Is Home Birth Right for Me?

Let's begin with a little bit of tough-ish love: No one but you, can answer this question. 

When it comes to making choices around birth, you as the person who will be giving birth are the one who knows what is best — not your family members, friends, celebrity crushes or your favorite social media feeds. Where and with whom you plan to welcome your babe into the world is a decision that is made by you and involves your heart, your intuition and your brain. Here are a few things to consider as you explore your options:


  • Are you in good health? Do you have any pre-existing medical conditions that make hospital birth a wiser choice? (take a peek at pages 21-22).

  • Is this your first birth? How do you feel about an increased chance of transport to a hospital during labor?
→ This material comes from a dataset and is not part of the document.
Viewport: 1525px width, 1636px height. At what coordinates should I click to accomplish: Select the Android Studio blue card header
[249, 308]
Un-Fun-Fact: First-time, full-term laborers are the most common people to transport from home to hospital during labor, primarily due to exhaustion with a need for IV therapy, desire for pharmaceutical pain management, desire/need for oxytocic medications or a need for continuous monitoring and a fresh pair of birth-worker eyes.

NOTE (and we cannot emphasize this enough): First-time moms have amazing births, all the time.
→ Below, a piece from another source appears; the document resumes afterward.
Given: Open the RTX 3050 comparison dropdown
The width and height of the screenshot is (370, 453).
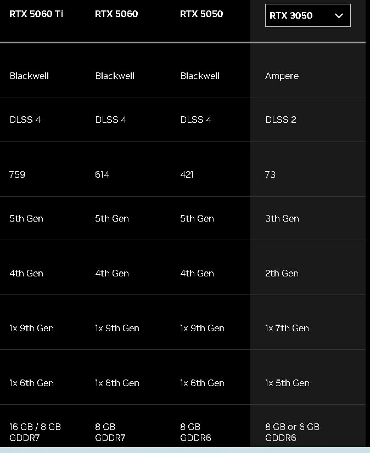Looking at the screenshot, I should [307, 16].
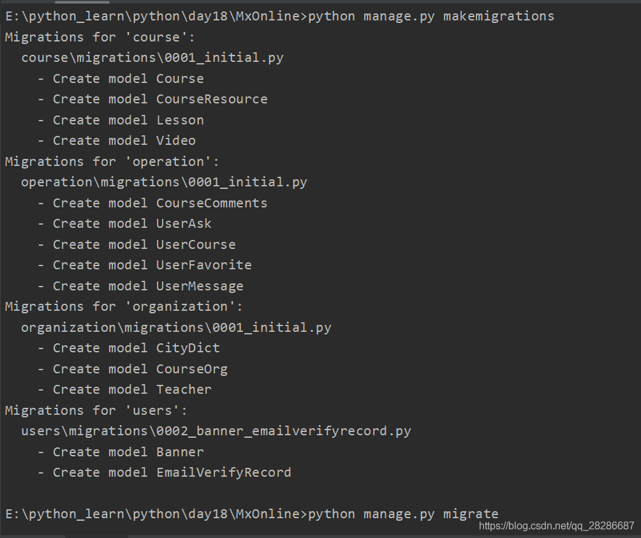Click the "Migrations for 'organization'" heading line

click(x=124, y=306)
  • Are your living conditions (or the conditions of the home in which you plan to give birth) safe?

Lack of violence in the home, access to electricity and running water, ease of transport (emergency vehicles can get to your residence and first responders can quickly get to you if you need them), a clean house — these are things to look at, when considering birth at home.

  • Do you have social support around your life choices?

Knowing yourself and thinking about how you may feel when making a choice that bucks against current societal "norms" is important — what is your plan for dealing with those feelings and where can you find community support, if you know that home birth is the right choice for you?

  • Are you ready, able and wiling to take responsibility for your health during pregnancy, labor and postpartum?

Midwives are a wealth of knowledge when it comes to health. We can give you every tool available, but it is up to you to use the information and tools. Are you prepared to care for yourself and to take ownership of the decisions you make, regarding your healthcare?

  • How do you view pregnancy and birth?

Do you see the childbearing year as a normal, physiological process that occasionally needs medical intervention or do you see pregnancy and birth as a medical event in a person's life? 


There is so much that goes into the decision of where to give birth, much more than we've listed here, but these questions are a good place to start.